In the items from the line with "Open the thumbnail view options dropdown" to the line with "Looking at the", change "settings tree" to "navigation tree" and give those lines again with nothing else altered, omitting the pictures.

DATASET RECORDS:
[BEGIN]

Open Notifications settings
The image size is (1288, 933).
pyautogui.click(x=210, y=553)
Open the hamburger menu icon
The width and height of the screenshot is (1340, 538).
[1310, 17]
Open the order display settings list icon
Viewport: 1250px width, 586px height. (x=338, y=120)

[END]
[BEGIN]

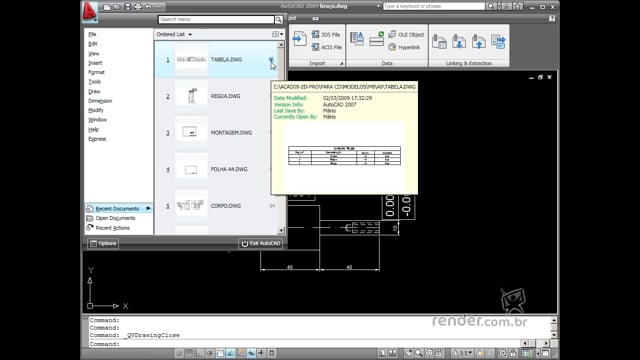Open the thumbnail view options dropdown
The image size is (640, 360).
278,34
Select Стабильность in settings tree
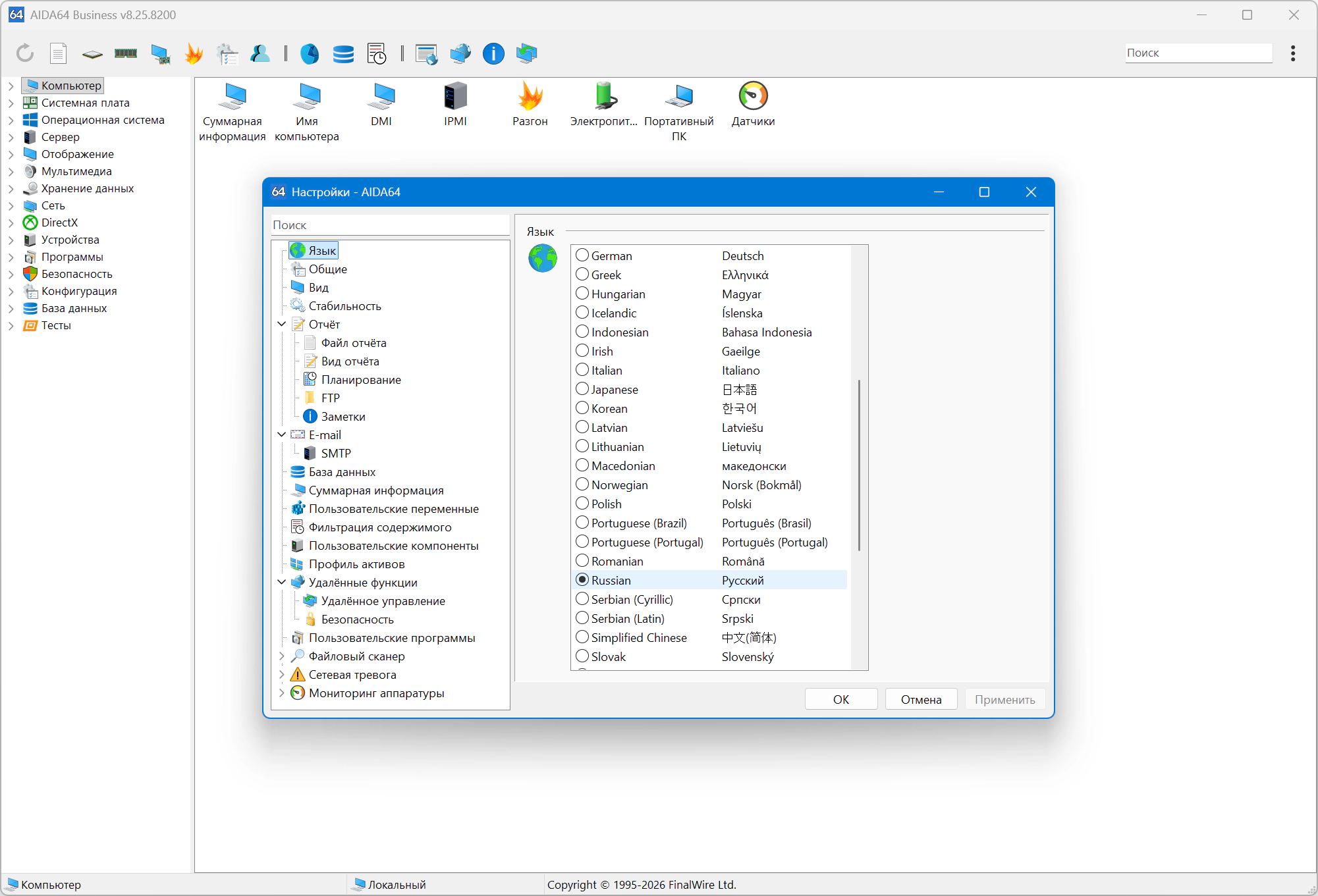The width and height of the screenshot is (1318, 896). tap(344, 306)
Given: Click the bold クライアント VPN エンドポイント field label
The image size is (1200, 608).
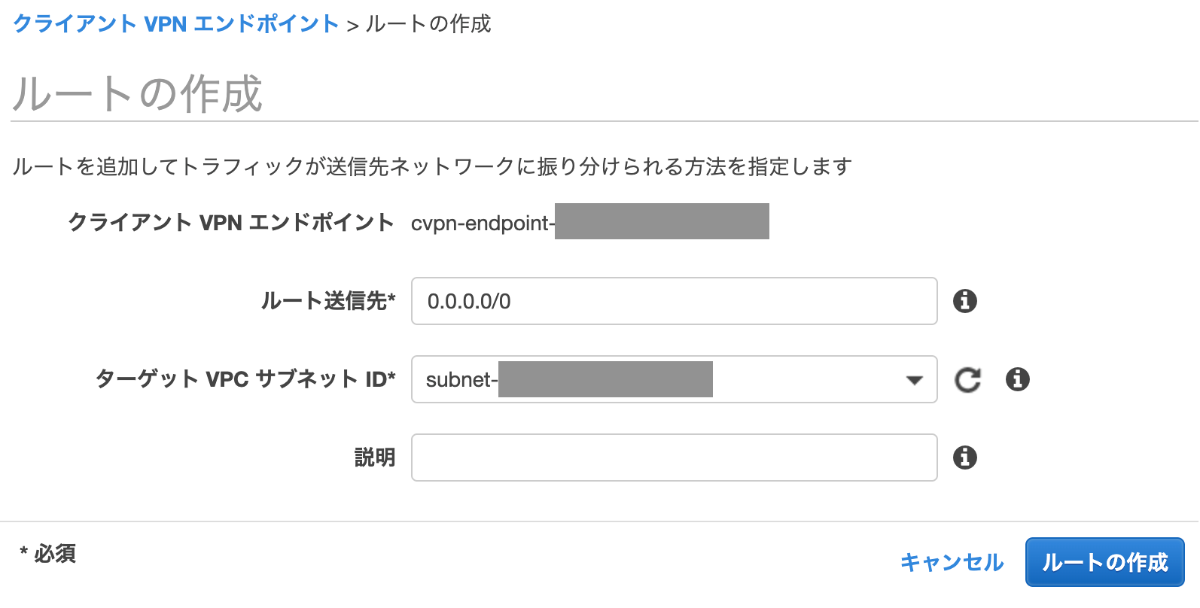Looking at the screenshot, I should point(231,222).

[END]
[BEGIN]

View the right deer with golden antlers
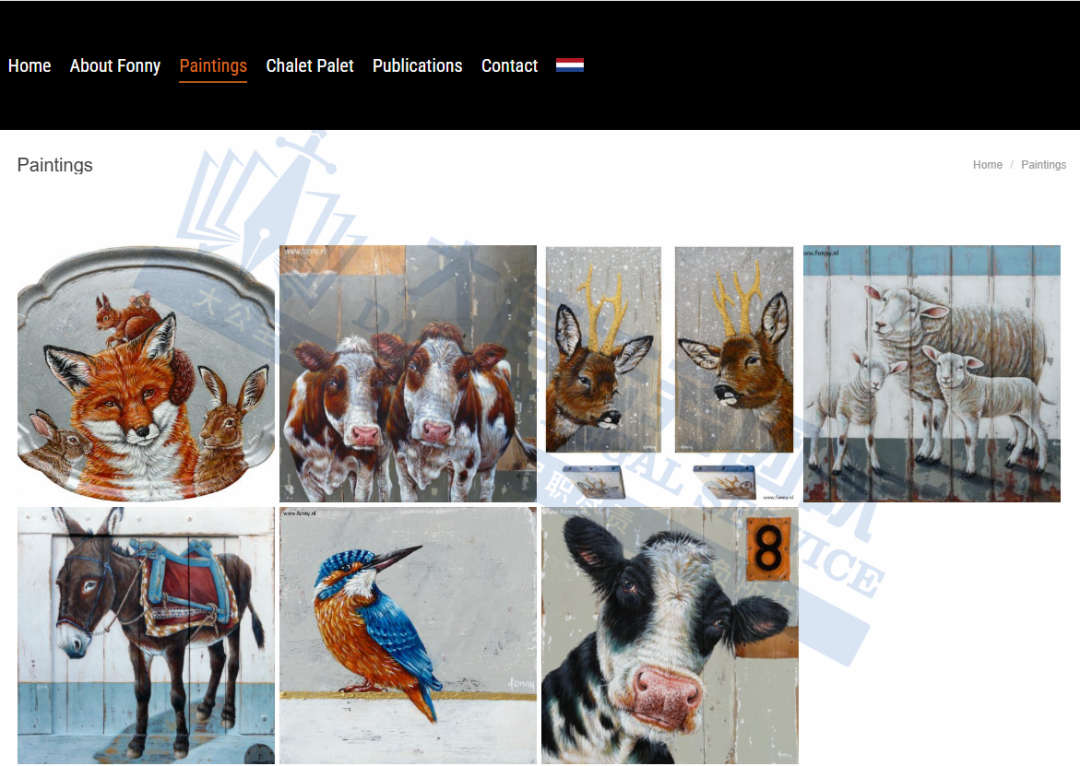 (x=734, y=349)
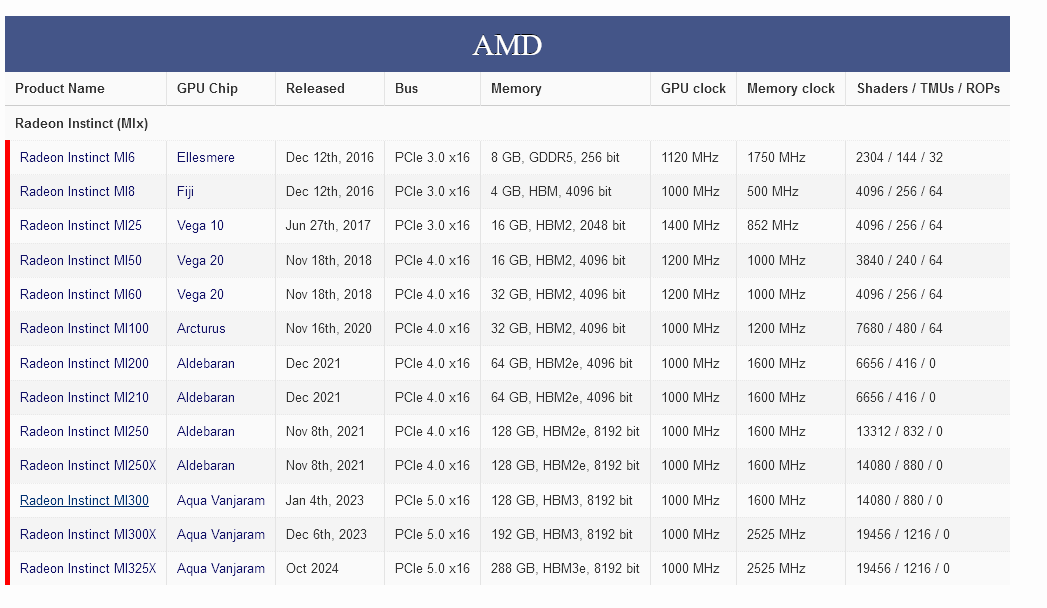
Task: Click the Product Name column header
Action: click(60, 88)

[END]

RESPONSE:
Open the thumbnail view options dropdown
The image size is (640, 360).
278,34
Select Стабильность in navigation tree
The width and height of the screenshot is (1318, 896). tap(344, 306)
Given: Click the bold クライアント VPN エンドポイント field label
The image size is (1200, 608).
Looking at the screenshot, I should point(231,222).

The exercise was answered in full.